_Prompt 1_.
Retype a passage from the article below on Alaska's correspondence school ruling, starting with "Judge Adolf Zeman" and going on through "thousands of parents.".
_Prompt 2_.
Answer these questions using the article below on Alaska's correspondence school ruling:
(a) Until what date does Judge Zeman's stay on his own ruling last?
(b) Who is the superintendent of the Anchorage School District?
(c) As many as how many students could lose funding under the ruling?

_Document excerpt_.
◆ ◆ ◆ ◆ ◆ ◆ ◆

The Alaska Department of Law will file a request with the Alaska Supreme Court to extend the enactment date of a Superior Court judge’s ruling against state in a matter that may irreparably harm tens of thousands of students and parents in Alaska.

Judge Adolf Zeman said in his ruling in April that the state cannot pay for correspondence classes for Alaska students because it is unconstitutional.

He later granted a stay of his own ruling at the request of the National Education Association, which had brought the lawsuit in the first place, before the NEA realized the political firestorm that would result from pulling funding from as many as 24,000 students in Alaska and their tens of thousands of parents.

But Zeman’s stay was miserly in that it only means students and families can finish out the school year under the current law, which allows families to get reimbursement for the education of their children in a non-brick-and-mortar setting. Zeman’s stay on his own prohibition lasts until June 30.

“A longer stay would give the most certainty to the tens of thousands of students, families, and educational vendors involved in the correspondence program while we wait for a final determination. This is too important a matter for Alaska and Alaskan students for short cuts or rush to judgments without even hearing a final decision from our highest court,” said Alaska Attorney General Treg Taylor. “Although I appreciate a stay of any length, we need certainty until the Alaska Supreme Court gives everyone guidance on this issue, and the Legislature and Governor have an opportunity to react to that guidance, if necessary.”

If reimbursing home school and correspondence coursework is unconstitutional, as Zeman says it is, his stay is allowing that “unconstitutional act” to continue for several weeks, raises the question about whether he is violating the Alaska Constitution.

PETITION STARTED

A group in Anchorage has created an online petition calling on legislators to take immediate action to move forward an amendment that clarifies the Alaska Constitution, so that judges like Zeman cannot misconstrue it.

The petition is at this link.

ANCHORAGE SCHOOL RESPONSE

This past week, Anchorage School District Superintendent Jharrett Bryantt has sent a statement out regarding the reimbursements through the district, which will continue through the remainder of the fiscal year, which ends June 30.

“ASD is ready to start issuing payments for past and current reimbursement requests and vendor payments next week,” Bryantt wrote. “We acknowledge the ongoing concerns that families have had with the temporary pause placed on reimbursements for purchases made using correspondence school allotments. We are here to support you to get your reimbursements for this school year.”

He noted that the Anchorage School Board is advocating that the State Board of Education and Early Development to meet as soon as possible “to enact regulations that provide for constitutional correspondence study programs for the 2024-25 school year and beyond.”

◆ ◆ ◆ ◆ ◆ ◆ ◆

_Data records_.
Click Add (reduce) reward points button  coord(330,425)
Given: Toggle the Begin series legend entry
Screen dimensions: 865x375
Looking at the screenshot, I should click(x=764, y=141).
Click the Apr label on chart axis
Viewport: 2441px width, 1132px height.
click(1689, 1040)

◆ ◆ ◆ ◆ ◆ ◆ ◆

_Correct result 1_.
Judge Adolf Zeman said in his ruling in April that the state cannot pay for correspondence classes for Alaska students because it is unconstitutional.

He later granted a stay of his own ruling at the request of the National Education Association, which had brought the lawsuit in the first place, before the NEA realized the political firestorm that would result from pulling funding from as many as 24,000 students in Alaska and their tens of thousands of parents.

_Correct result 2_.
(a) June 30
(b) Jharrett Bryantt
(c) 24,000